_What you should do_
Work out how many lines in the data that follows contain "from". Write nothing but the number.

..............................

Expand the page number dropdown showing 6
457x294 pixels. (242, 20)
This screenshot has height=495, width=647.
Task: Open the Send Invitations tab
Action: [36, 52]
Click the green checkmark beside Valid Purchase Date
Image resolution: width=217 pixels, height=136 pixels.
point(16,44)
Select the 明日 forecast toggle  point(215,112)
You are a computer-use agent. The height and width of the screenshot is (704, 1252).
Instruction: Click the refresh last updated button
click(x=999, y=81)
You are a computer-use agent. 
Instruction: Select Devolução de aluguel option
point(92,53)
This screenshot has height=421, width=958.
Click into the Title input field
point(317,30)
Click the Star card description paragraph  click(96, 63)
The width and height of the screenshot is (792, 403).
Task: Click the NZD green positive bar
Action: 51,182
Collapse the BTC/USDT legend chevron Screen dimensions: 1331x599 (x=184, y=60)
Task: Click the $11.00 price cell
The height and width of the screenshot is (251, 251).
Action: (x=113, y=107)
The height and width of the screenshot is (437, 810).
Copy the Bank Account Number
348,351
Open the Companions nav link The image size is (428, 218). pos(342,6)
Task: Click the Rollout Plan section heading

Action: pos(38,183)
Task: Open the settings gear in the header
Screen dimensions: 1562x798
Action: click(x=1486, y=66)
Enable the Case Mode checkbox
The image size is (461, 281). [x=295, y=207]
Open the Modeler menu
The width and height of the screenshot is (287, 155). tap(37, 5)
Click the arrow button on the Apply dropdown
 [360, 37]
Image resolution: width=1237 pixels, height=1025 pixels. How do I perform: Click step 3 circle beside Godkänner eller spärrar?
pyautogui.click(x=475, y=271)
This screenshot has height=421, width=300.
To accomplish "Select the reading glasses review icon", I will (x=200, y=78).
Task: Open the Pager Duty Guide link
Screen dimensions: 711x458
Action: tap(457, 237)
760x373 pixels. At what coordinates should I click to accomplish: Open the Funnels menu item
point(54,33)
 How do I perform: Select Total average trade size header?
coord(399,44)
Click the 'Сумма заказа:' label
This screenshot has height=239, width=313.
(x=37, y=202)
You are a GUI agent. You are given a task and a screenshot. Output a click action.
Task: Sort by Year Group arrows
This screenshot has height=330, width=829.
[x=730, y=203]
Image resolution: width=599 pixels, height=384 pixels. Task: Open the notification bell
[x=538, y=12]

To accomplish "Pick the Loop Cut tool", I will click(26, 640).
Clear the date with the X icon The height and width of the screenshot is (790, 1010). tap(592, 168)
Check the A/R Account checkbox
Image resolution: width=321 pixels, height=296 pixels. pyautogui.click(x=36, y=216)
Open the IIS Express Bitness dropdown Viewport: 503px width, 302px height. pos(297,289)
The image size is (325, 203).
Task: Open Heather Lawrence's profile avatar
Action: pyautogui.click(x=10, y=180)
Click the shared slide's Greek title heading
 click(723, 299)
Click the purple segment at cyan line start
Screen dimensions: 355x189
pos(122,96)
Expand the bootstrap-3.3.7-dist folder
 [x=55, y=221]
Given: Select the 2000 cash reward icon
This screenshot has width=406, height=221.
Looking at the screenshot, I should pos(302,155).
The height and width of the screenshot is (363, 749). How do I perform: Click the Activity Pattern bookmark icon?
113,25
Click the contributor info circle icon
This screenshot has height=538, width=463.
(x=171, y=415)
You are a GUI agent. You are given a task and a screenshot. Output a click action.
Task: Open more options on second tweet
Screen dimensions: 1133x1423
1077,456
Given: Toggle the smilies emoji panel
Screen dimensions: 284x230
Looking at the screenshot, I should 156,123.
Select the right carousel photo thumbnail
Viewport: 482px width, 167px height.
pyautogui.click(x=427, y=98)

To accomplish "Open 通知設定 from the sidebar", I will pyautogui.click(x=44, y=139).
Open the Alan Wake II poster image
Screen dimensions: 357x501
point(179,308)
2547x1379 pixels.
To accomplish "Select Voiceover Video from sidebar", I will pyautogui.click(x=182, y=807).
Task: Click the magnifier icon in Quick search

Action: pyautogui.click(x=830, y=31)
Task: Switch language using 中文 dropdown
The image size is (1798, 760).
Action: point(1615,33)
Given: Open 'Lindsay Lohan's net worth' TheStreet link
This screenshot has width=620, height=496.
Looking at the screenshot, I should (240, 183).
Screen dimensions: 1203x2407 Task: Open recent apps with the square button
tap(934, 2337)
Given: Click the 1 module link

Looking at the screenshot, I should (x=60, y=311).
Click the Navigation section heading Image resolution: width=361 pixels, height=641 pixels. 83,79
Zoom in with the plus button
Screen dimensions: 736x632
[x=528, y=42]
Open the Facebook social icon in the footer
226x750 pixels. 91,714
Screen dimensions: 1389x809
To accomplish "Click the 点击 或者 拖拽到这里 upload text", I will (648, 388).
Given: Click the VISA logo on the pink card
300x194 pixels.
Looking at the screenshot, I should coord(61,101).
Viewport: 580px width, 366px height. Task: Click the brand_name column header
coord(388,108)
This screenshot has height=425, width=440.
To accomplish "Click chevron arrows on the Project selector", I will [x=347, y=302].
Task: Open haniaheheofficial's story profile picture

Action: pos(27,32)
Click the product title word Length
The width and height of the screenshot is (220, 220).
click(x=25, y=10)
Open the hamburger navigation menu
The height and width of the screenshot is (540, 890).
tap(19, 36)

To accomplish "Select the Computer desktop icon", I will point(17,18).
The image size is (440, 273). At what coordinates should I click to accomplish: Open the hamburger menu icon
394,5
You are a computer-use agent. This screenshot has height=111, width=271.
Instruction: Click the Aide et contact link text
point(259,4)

..............................

_Solution for this exercise_
2